What this task involves: Transcribe exactly everything in the data below from the line containing "Close the Windows Security dialog" down to the line containing "Image resolution: width=720", both lines included and nothing further.

Given records:
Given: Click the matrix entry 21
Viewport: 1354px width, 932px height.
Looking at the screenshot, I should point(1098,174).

---

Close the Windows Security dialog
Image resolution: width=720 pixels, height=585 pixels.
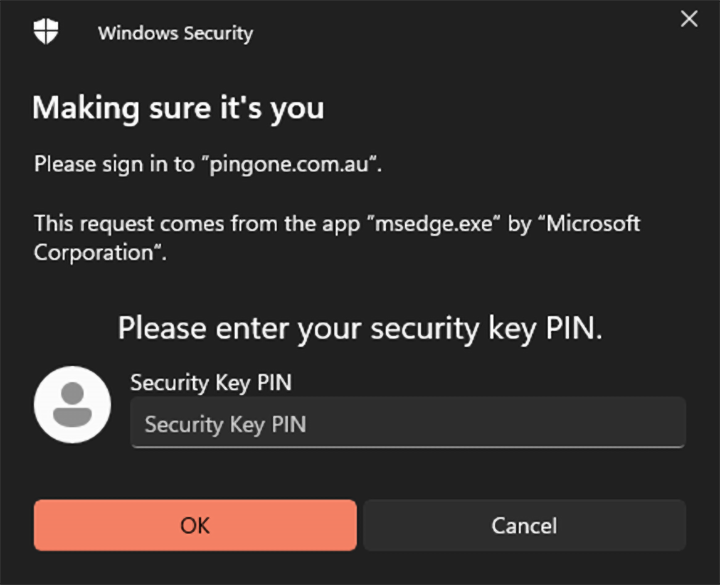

Completed exercise:
Close the Windows Security dialog
Image resolution: width=720 pixels, height=585 pixels.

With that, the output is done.